Pelham: Die bewährte Kombination aus Trense und Kandare
Das Pelham ist ein vielseitiges Hebelgebiss, das die Eigenschaften einer Wassertrense und einer Kandare in einem einzigen Mundstück vereint. Es ist mit seitlichen Anzügen ausgestattet und wird stets in Kombination mit einer Kinnkette geritten. Das Pelham hat sich besonders bei Pferden bewährt, die in bestimmten Situationen sehr stark werden und bei denen der Reiter eine klarere und direktere Einwirkung benötigt.
Die Zügelführung: Delta-Riemen oder zwei Zügel?
Ein klassisches Pelham besitzt zwei Ringe an den Seitenteilen. Dadurch ergeben sich verschiedene Möglichkeiten der Zügelführung. Die präziseste Methode ist das Reiten mit zwei Zügelpaaren. So kann der Reiter situationsbedingt entscheiden, ob er primär weich auf den Trensenring einwirkt oder die Hebelwirkung des unteren Zügels hinzunimmt. Eine unkompliziertere und weit verbreitete Alternative ist die Nutzung von Pelham-Riemen (Delta-Riemen). Diese verbinden den oberen und unteren Ring, sodass der Reiter nur einen Zügel benötigt. Die Einwirkung verteilt sich dabei automatisch, lässt sich aber weniger differenziert dosieren.

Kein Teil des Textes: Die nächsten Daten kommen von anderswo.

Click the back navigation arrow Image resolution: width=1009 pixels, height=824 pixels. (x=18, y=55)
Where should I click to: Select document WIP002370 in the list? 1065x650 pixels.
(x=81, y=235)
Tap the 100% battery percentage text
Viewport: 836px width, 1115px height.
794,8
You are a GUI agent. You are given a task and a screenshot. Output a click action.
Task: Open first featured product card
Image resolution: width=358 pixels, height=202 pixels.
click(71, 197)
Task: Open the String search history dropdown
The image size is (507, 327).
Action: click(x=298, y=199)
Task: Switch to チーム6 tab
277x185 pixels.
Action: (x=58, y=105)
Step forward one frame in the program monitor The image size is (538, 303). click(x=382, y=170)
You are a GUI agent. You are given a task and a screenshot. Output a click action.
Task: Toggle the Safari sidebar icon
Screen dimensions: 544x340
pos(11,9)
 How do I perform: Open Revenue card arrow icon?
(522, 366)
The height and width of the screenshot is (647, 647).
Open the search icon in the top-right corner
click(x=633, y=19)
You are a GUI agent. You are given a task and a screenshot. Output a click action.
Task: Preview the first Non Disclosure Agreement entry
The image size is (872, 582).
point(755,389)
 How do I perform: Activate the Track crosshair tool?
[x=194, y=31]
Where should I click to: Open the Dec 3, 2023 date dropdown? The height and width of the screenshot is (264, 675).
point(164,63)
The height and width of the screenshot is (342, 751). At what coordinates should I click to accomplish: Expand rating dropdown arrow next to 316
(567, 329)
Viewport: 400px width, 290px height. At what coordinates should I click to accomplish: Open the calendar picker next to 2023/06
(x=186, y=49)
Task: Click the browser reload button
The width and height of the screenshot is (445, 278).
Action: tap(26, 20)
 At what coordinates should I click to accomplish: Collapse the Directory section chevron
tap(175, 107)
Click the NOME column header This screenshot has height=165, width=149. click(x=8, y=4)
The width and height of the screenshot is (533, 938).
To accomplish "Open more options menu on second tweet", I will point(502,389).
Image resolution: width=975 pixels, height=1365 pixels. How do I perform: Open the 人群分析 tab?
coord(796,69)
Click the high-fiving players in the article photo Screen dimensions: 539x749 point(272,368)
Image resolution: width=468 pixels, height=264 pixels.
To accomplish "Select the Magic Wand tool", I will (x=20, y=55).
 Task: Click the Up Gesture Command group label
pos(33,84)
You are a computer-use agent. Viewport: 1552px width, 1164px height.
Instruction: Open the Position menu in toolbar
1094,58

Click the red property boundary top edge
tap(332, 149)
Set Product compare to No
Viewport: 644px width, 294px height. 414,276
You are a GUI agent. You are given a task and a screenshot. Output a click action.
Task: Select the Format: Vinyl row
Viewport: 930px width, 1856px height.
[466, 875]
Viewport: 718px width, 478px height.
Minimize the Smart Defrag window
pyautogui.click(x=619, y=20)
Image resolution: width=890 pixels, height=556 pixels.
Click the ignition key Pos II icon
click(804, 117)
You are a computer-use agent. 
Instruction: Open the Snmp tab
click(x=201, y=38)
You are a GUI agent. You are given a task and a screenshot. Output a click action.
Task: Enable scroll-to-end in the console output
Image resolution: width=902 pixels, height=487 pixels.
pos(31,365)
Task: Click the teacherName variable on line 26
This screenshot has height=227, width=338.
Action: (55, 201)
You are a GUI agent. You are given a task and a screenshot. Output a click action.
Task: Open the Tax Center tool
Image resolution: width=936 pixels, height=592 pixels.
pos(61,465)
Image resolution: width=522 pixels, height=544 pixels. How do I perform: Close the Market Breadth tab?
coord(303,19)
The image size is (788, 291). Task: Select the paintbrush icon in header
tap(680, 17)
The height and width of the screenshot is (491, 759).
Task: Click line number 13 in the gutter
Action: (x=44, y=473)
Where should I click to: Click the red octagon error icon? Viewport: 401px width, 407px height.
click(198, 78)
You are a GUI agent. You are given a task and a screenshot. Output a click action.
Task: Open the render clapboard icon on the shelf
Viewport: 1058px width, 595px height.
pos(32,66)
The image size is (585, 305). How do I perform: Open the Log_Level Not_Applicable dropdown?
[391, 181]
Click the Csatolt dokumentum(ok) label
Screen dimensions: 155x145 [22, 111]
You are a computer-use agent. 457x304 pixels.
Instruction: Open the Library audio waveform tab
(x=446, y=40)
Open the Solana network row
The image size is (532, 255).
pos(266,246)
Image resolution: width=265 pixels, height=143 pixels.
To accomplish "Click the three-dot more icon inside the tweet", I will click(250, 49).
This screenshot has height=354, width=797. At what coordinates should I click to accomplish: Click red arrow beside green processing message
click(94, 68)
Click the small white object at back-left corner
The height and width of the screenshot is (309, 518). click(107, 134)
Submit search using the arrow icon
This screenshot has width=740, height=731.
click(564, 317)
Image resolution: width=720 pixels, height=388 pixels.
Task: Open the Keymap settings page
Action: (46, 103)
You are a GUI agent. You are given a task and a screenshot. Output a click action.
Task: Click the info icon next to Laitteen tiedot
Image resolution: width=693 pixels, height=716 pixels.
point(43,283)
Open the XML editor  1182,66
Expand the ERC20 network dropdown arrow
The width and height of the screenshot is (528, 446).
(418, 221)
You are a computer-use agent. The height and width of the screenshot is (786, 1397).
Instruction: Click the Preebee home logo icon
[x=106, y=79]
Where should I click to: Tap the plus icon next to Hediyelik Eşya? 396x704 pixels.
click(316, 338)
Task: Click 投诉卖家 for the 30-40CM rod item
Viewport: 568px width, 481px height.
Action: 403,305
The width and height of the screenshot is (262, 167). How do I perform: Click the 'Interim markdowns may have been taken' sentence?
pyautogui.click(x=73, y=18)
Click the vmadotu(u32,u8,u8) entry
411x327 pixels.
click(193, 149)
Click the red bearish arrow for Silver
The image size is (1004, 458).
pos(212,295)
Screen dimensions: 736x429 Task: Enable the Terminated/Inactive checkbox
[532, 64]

Wirkung und Druckverteilung im Pferdemaul
Kommt Zug auf den unteren Ring (oder den Delta-Riemen), entfaltet das Pelham seine Hebelwirkung. Die Anzüge spannen die Kinnkette an, wodurch Druck auf den Unterkiefer, das Genick und die Kinngrube entsteht. Ob das Pelham gebrochen oder als starre Stange konzipiert ist, beeinflusst die Druckverteilung auf der Zunge zusätzlich. Aufgrund dieser effektiven Wirkung gehört ein Pelham in die Hände gefühlvoller und erfahrener Reiter.
Häufig gestellte Fragen
Wann ist der Einsatz eines Pelhams sinnvoll?
Ein Pelham eignet sich für temperamentvolle oder sehr vorwärtsdrängende Pferde, bei denen eine normale Wassertrense nicht mehr ausreicht, um das Pferd sicher zu kontrollieren. Es wird häufig im Springsport, in der Vielseitigkeit, aber auch bei flotten Ausritten im Gelände genutzt.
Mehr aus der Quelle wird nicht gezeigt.